Liste des tâches:
a) Recopiez le passage du texte sur le colonel Leborgne qui commence par « Web-série — Au » et se termine par « défense de Paris. ».
b) D'après le texte sur le colonel Leborgne, où était-il en poste avant de prendre son commandement ?
c) Rédigez la suite du texte sur le colonel Leborgne à partir de l'endroit où il s'arrête.

Texte à lire:
<<<<

Web-série — Au mois d’août, nous avions demandé au trois nouveaux chefs de corps de la BSPP de nous décrire leur état d’esprit avant d’entamer leur temps de commandement. Dans le deuxième groupement d’incendie et de secours, le colonel Frédéric Leborgne a pris le commandement, le 9 septembre dernier. Il était auparavant en poste à l’état-major de la zone de défense de Paris.
Ce n’est jamais très simple de définir adolescent ce que l’on sera après 40 ans, de savoir quelles études réaliser, quelle voie et quels conseils suivre. Je me suis, comme tant d’autres, jeté moi aussi dans une aventure inconnue avec un rêve comme ambition et tellement d’incertitudes sur ce qu’il adviendra. Alors que vient de m’être confié le commandement du 2e GIS, je mesure aujourd’hui le parcours entrepris depuis l’intention brûlante d’accéder à la BSPP, au choix beaucoup plus réfléchi de devenir chef de corps. Pour ceux qui ne me connaissent pas en voici quelques secrets.
L’imaginaire collectif mystifie bien souvent les chefs. Il est d’ailleurs courant d’adosser la réussite professionnelle à des facteurs génétiques (on est le
fils de), générationnels (d’une famille de), sociaux (d’un milieu favorisé), voire éducatifs, justifiant l’atteinte d’un grade sur la base de critères privilégiés
ou d’appartenance à une caste. Je suis pourtant issu d’une famille unie et modeste, élevé dans un environnement militaire sous-officier où la mobilité,
vécue par beaucoup comme une contrainte, m’a évidemment chagriné mais au prix d’une vie riche d’aventures. Comme certains, j’ai longtemps travaillé à l’école à l’économie, par ennui, avant de rencontrer tardivement quelques professeurs exceptionnels dont l’amour du métier et l’investissement ont transformé mon approche des études. Puis est venu le temps des choix. C’est une nouvelle fois la famille qui m’a conduit à me détourner de la facilité, en m’engageant un peu seul dans de hautes études puis le concours de Saint-Cyr plutôt que vers les camions rouges parisiens. Un engagement sans garantie lorsque l’on a, comme moi, connu les étapes complexes de sélection pour rejoindre ensuite la BSPP.

>>>>

Données fournies:
<<<<

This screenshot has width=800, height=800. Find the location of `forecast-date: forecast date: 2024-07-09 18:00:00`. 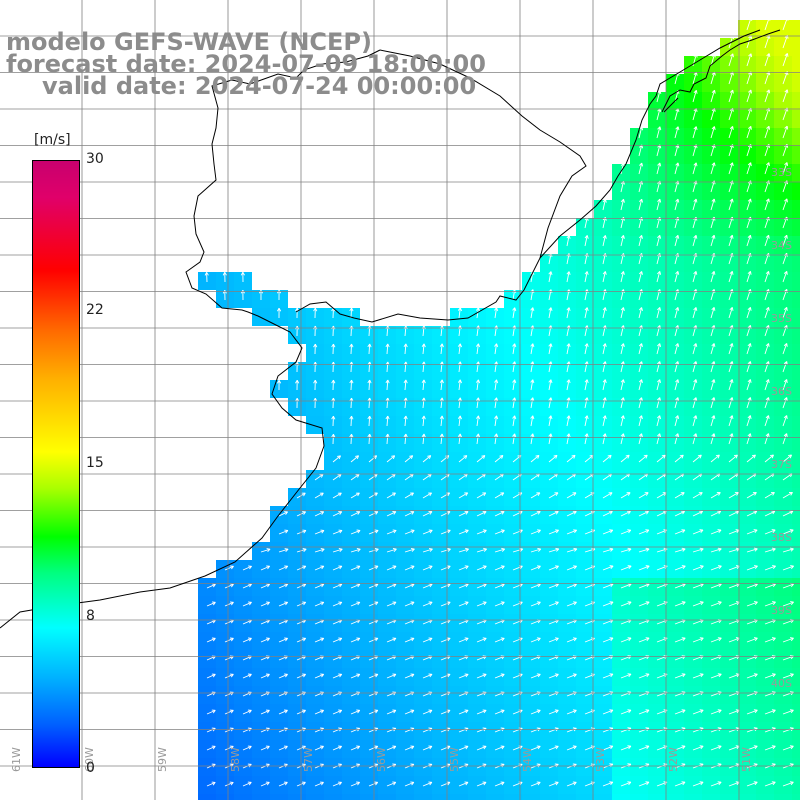

forecast-date: forecast date: 2024-07-09 18:00:00 is located at coordinates (246, 64).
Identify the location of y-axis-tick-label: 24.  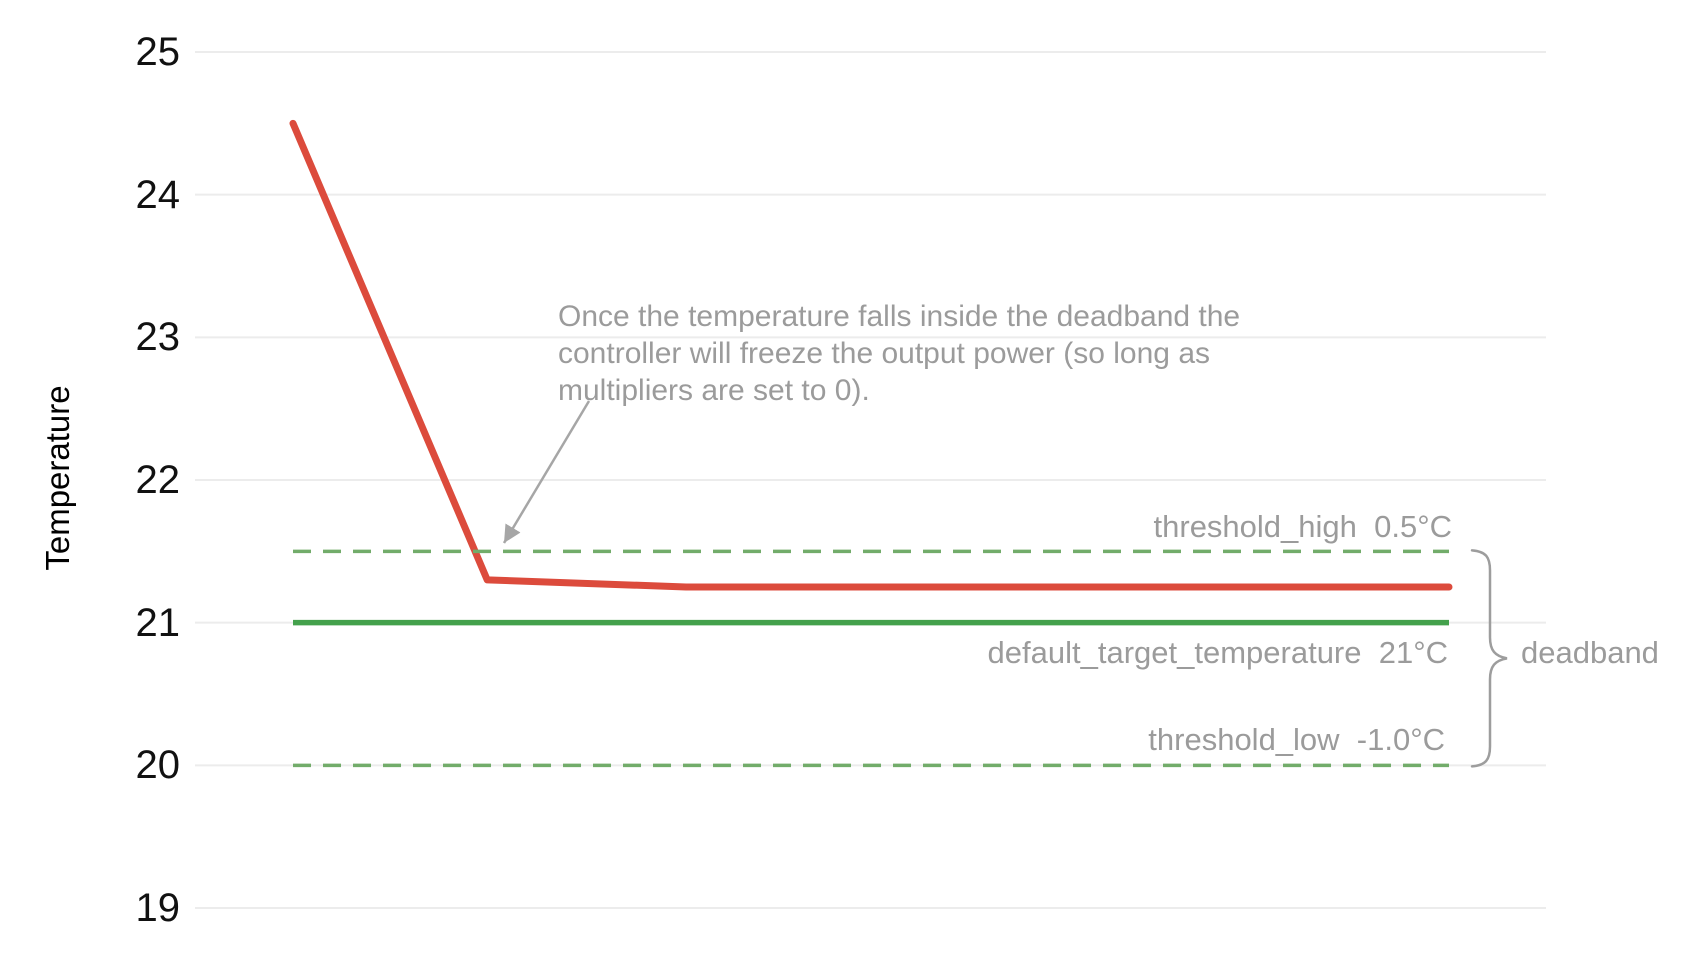
(158, 194).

>>>>

Liste des réponses:
a)
Web-série — Au mois d’août, nous avions demandé au trois nouveaux chefs de corps de la BSPP de nous décrire leur état d’esprit avant d’entamer leur temps de commandement. Dans le deuxième groupement d’incendie et de secours, le colonel Frédéric Leborgne a pris le commandement, le 9 septembre dernier. Il était auparavant en poste à l’état-major de la zone de défense de Paris.

b) À l'état-major de la zone de défense de Paris.

c)
Le rêve, le premier d’une longue série, s’est tout de même ouvert à Saint-Maur puis Créteil, au sein d’un groupement où les sapeurs-pompiers de tous grades transmettent leur savoir avec passion et construisent avec humilité les chefs qui les commanderont, à la 17e CIS, puis maintenant au 2e GIS. Il y a ensuite la famille que vous construisez et qui vient enrichir la première puis donner du sens à votre vie. C’est cette famille devenue bien plus grande à
présent qui par amour assumera onze déménagements en 22 ans, nécessaires pour occuper des postes exposés au centre opérationnel de gestion interministérielle des crises ou à l’état-major de zone de défense Paris, gagnant en compétences dans la gestion de crise nationale et internationale et la planification d’événements d’ampleur comme les JOP 2024. C’est enfin cette famille qui vous pousse et vous soutient inlassablement sur le concours de l’École de guerre et son cursus de formation amenant chacun d’entre nous vers des postes à responsabilité.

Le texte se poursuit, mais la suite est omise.